Lyme Disease and What it Looks Like
If you have a bulls-eye rash and possibly a fever, headache, or muscle pain, you may have Lyme Disease. Believe it or not, it’s said to be caused by a mouse, but not like you would think.
The mouse has Borrelia burgdorferi (boar-ELL-ee-uh burg-dorf-ERR-eye) and is bitten by a tick that then bites you. These ticks are very small and very hard to see.
What is Lyme disease?
The Bull’s eye rash that appears around 7 to 14 days doesn’t always happen, and some people can still have the flu like symptoms that can come with Lyme disease.
It is important to get medical attention.
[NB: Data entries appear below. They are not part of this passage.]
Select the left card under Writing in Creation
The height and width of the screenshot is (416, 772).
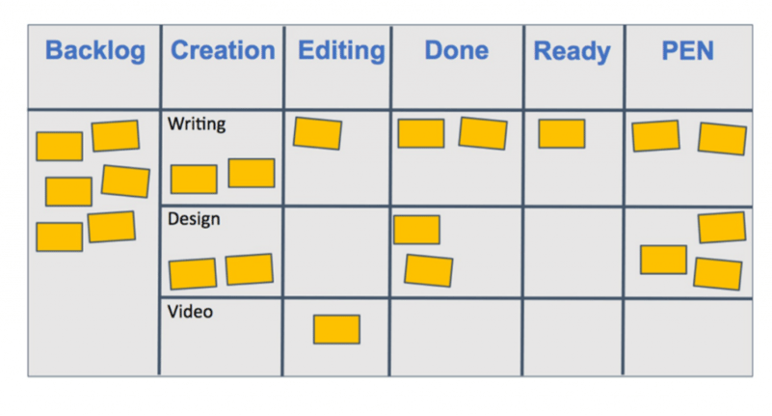pos(194,180)
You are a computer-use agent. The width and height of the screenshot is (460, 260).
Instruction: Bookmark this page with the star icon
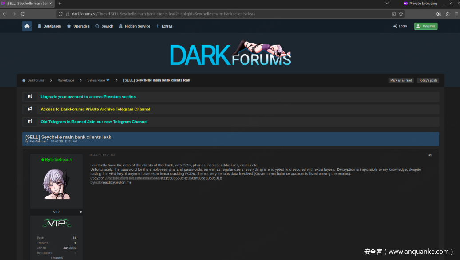coord(401,14)
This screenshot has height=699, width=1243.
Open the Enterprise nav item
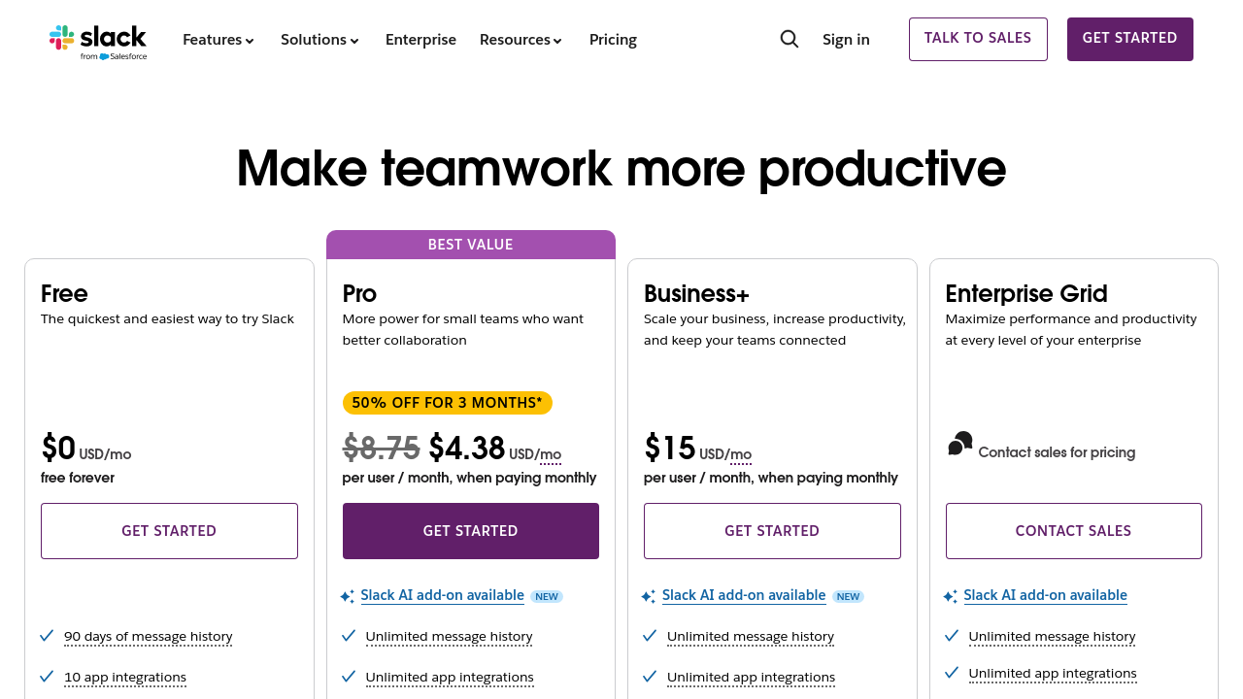[420, 40]
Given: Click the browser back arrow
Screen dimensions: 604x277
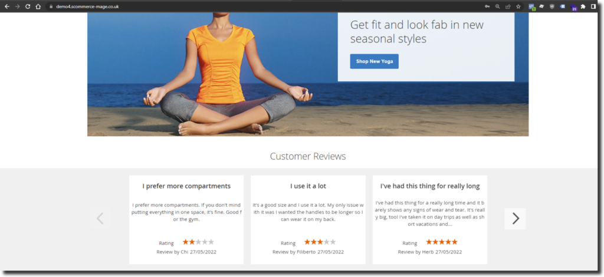Looking at the screenshot, I should coord(7,6).
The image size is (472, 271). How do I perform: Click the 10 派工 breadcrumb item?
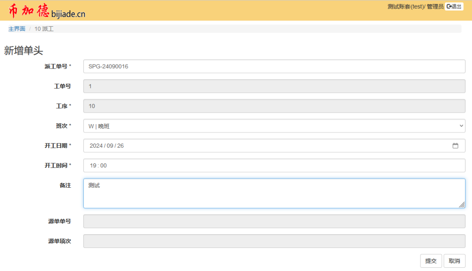point(44,29)
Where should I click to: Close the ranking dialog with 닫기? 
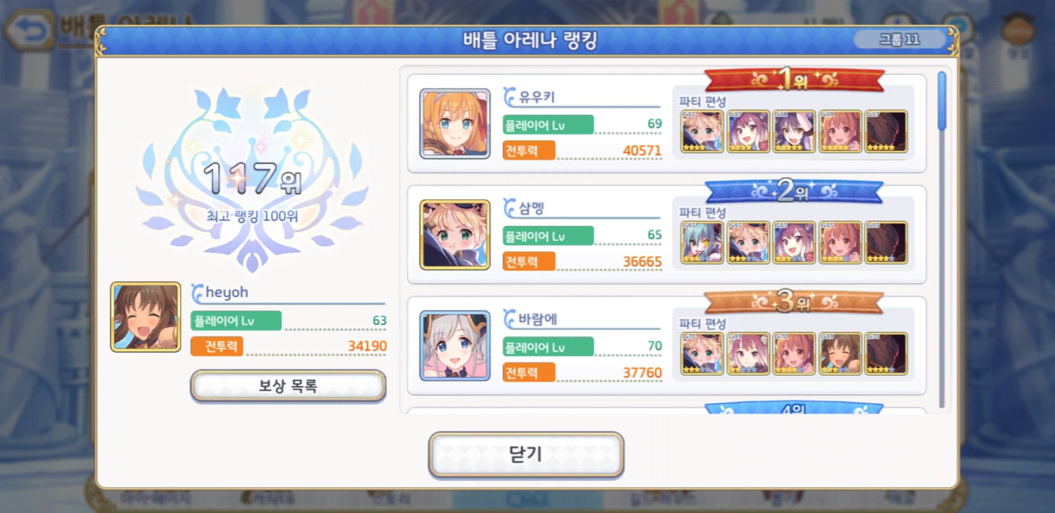pos(526,455)
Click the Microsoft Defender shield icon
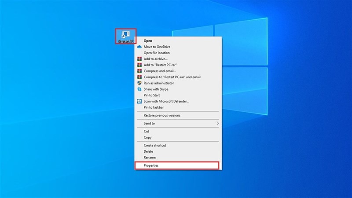The image size is (352, 198). tap(139, 101)
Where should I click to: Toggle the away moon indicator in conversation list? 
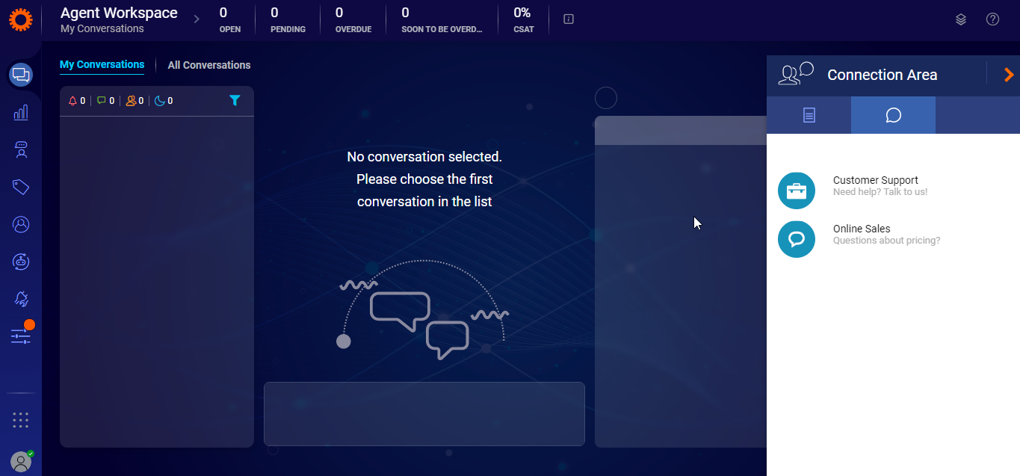[160, 99]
Without it, the bacteria can make its way into the entire body, which could cause rashes that appear in areas never bitten by the tic. If not treated, pain, swelling, and mood changes can occur months after being bitten!
Preventing Lyme Disease
- Avoid entering areas home to ticks in the spring and summer months.
- If you’re in a tick infested area, wear clothing that is lightly colored, which will help you spot ticks. Also, ensure your entire body is clothed, and your skin is not exposed.
- Bug spray that contains DEET (n,n-diethyl-m-toluamide) can be applied to clothes and exposed skin.
- You can use Permethrin on clothes which kills tics dead (and fast) but make sure not to come in contact with skin.
How to Remove the Tick
If you discover a tick embedded into your skin, use teasers and pull it straight out. Be sure not to twist as you pull; part of the tick’s body could end up inside your skin and cause an infection. After you’ve removed the tick, clean the area with antiseptic.
Ticks love foliage such as leaf piles (I know, children love to play in them, but so do ticks!). They can also be found in wood piles, such as those we use for fire.
If you discover a tick embedded in your skin, watch that area and be aware of flu-like symptoms. If you believe you may have Lyme disease, let your doctor know, and they’ll be able to tell you for sure.